Are we sure we are in Venice in 2022? Because the Festival is showing us that our imagination is struggling to get out of the ’80s. It seems confirmed today by the arrival of Walter Hill, a master of that decade, who had helped open with the already post-ideological gangs of The Warriors. Not to mention the past films in the competition. Luca Guadagnino’s cannibal lovers are outcast children of the America of Ronald Reagan. Argentina, 1985 evokes from its title the historical-political moment where a country attempted to exorcise its demons. The same decade was immortalized in the shots of the great photographer Nan Goldin, portrayed by Laura Poitras (also) in her battle against the overwhelming power of capitalism that has undoubtedly not loosened its grip on the people since then. Not to mention the opening with Noah Baumbach‘s White Noise, where Don DeLillo’s 1980s seems to be the black comedy of our present, amid a poisoned environment, emergencies, conspiracies, quarantines, and the consumerist parade as a diversion from thinking about impending (individual and collective) death. Maybe this is the point: if today’s cinema (and series) likes so much to revoke the 1980s, it’s not only because most of the directors and screenwriters grew up during that decade. And neither because of the fascination with the cultural products of those years. The truth, probably, is that that era, in some ways, is not yet over. We are still orphans of politically strong thoughts and dominated by neoliberal globalization, hidden in our memories, dreams and nightmares that meanwhile have turned digital.
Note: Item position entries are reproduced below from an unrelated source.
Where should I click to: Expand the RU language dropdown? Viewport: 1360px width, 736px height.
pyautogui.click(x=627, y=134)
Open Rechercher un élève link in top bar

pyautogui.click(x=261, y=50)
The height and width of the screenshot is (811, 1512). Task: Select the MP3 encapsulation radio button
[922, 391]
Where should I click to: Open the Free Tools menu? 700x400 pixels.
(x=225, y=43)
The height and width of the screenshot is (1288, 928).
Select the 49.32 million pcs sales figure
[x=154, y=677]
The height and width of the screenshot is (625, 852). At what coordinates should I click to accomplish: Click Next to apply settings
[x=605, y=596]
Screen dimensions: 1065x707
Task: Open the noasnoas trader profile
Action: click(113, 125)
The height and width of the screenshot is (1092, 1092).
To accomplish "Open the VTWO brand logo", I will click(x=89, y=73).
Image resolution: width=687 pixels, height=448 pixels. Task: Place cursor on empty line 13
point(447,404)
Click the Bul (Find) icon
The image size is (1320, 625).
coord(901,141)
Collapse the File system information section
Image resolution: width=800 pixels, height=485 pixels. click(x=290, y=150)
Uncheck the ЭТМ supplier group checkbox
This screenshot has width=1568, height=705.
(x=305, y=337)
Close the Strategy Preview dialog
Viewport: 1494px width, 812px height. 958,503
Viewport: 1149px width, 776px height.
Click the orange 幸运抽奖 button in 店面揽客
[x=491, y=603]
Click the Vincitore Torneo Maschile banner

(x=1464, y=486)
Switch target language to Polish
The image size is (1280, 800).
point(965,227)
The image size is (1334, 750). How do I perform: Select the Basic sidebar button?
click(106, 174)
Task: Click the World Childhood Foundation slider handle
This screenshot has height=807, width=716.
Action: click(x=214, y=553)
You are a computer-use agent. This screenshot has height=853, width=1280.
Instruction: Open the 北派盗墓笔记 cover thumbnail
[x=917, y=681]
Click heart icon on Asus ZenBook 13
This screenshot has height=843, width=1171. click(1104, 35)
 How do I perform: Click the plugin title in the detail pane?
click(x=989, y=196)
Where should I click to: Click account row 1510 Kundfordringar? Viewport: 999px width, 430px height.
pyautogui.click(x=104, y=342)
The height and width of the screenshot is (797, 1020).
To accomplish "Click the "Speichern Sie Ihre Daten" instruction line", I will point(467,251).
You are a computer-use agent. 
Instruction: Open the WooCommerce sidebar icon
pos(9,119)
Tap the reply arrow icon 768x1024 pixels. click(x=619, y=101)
We learned to do it in those years, and the technique has been tuned. But something, for a while now, starts creaking in our golden cage, and Venice is warning us. Athena is the contemporary cry of anger of those left behind, the alarm of a social society that is no longer working. Because we are allowed to dream that history is over, but sooner or later we’ll wake up (and cinema as well). And once out of the time loop, the risk is to live in a future we will not like.